About Etched
Etched is building the world’s first AI inference system purpose-built for transformers - delivering over 10x higher performance and dramatically lower cost and latency than a B200. With Etched ASICs, you can build products that would be impossible with GPUs, like real-time video generation models and extremely deep & parallel chain-of-thought reasoning agents. Backed by hundreds of millions from top-tier investors and staffed by leading engineers, Etched is redefining the infrastructure layer for the fastest growing industry in history.
Job Summary
We are seeking a highly skilled and motivated Supercomputing Software Engineer to join our team, responsible for the foundational software that powers our server infrastructure. This role focuses on the development, integration, and debugging of critical system software components, including BIOS, BMC firmware, boot processes (including NetBoot), root of trust implementations, advanced system logging, and kernel-mode drivers. You will play a pivotal role in ensuring the reliability, security, and performance of our server platforms, and contribute to the integration of data center orchestration technologies at the node level.
Key Team Responsibilities
Integrate and maintain BIOS and BMC firmware, ensuring robust and efficient server boot processes.
Measure and Tune System Performance Configuration: Analyze DRAM timings, PCIe configurations, power state transitions etc. to ensure high performance and maximal reliability.
Root of Trust and Security: Validating security features, including root of trust mechanisms, to protect system integrity and data security.
Advanced System Logging and Diagnostics: Design and implement advanced system logging and diagnostic capabilities to facilitate efficient troubleshooting and performance analysis.
Data Center Orchestration Integration: Integrate and optimize node-level data center orchestration technologies, such as Kubernetes and Docker, into the system software stack.
System Validation and Testing: Develop and execute comprehensive test plans to validate system software functionality, stability, and performance.
Collaboration and Troubleshooting: Collaborate with hardware and software teams to diagnose and resolve complex system-level issues.
Representative Projects
Implement and validate secure boot processes, including root of trust verification.
Design and implement advanced system logging and monitoring solutions.
Optimize BIOS and BMC firmware for improved boot times and system stability.
Integrate node-level container orchestration capabilities into the system software.
Analyze and resolve complex system-level issues related to boot failures, hardware errors, and performance degradation.
Analyze and optimize system level logging for large scale server deployments.
You may be a good fit if you have
Proficiency in C/C++ or Python.
Strong understanding of BIOS and BMC firmware architectures.
Experience with server boot processes.
Knowledge of root-of-trust and security principles.
Strong understanding of operating systems (Linux preferred) and server hardware architectures.
Experience with advanced system logging and diagnostic tools.
Ability to analyze complex technical problems and provide effective solutions.
Excellent communication and collaboration skills.
Experience with version control systems (e.g., Git).
Experience with reading and interpreting hardware logs.

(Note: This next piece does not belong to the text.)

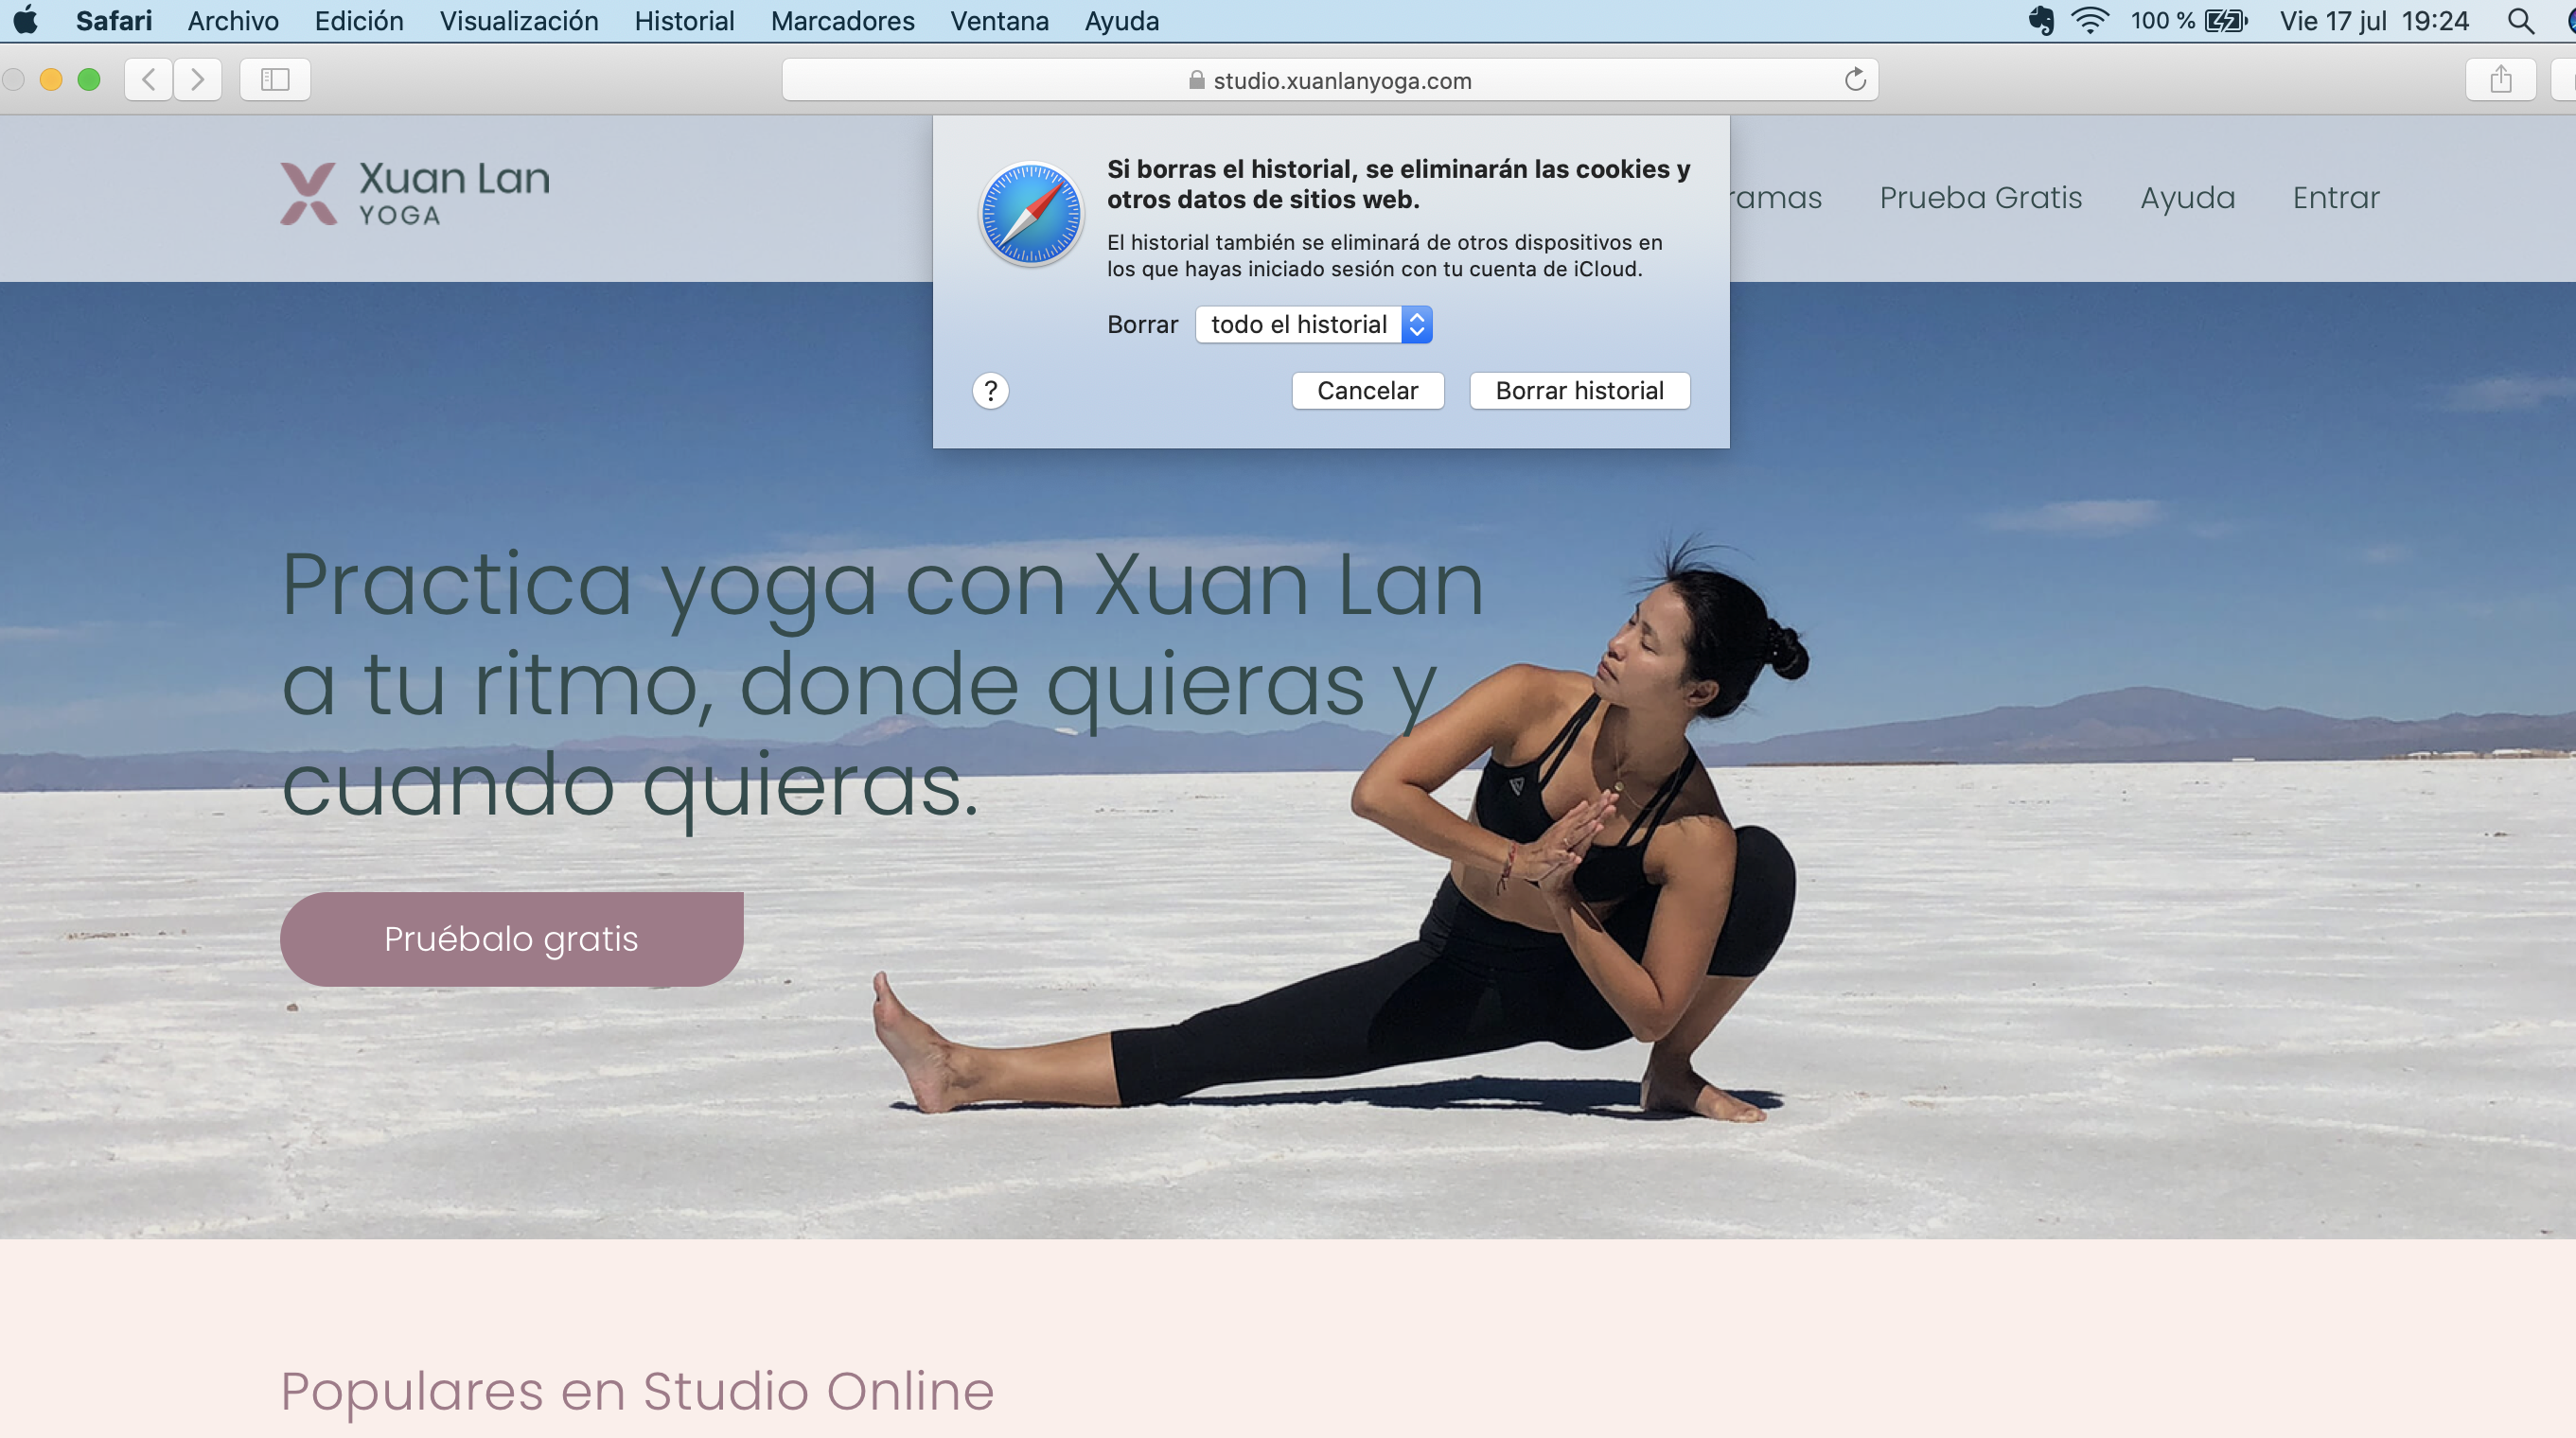Click the Wi-Fi status icon
Image resolution: width=2576 pixels, height=1438 pixels.
(2090, 21)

Strong candidates may also have experience with (Nice-to-have qualifications)
Experience with data center orchestration technologies (Kubernetes, Docker).
Experience with tracing tools like perf, eBPF, ftrace, etc.
Experience with performance testing and benchmarking tools (gProf, vTune, Wireshark, etc.).
Experience with CI/CD pipelines.
Experience with Rust.
Experience with kernel-mode driver development and debugging.
Benefits
Competitive compensation packages including generous equity packages
Comprehensive insurance coverage and other top-of-market benefits
How we’re different
Etched believes in the Bitter Lesson. We think most of the progress in the AI field has come from using more FLOPs to train and run models, and the best way to get more FLOPs is to build model-specific hardware. Larger and larger training runs encourage companies to consolidate around fewer model architectures, which creates a market for single-model ASICs.
We are a fully in-person team in San Jose and Taipei, and greatly value engineering skills. We do not have boundaries between engineering and research, and we expect all of our technical staff to contribute to both as needed.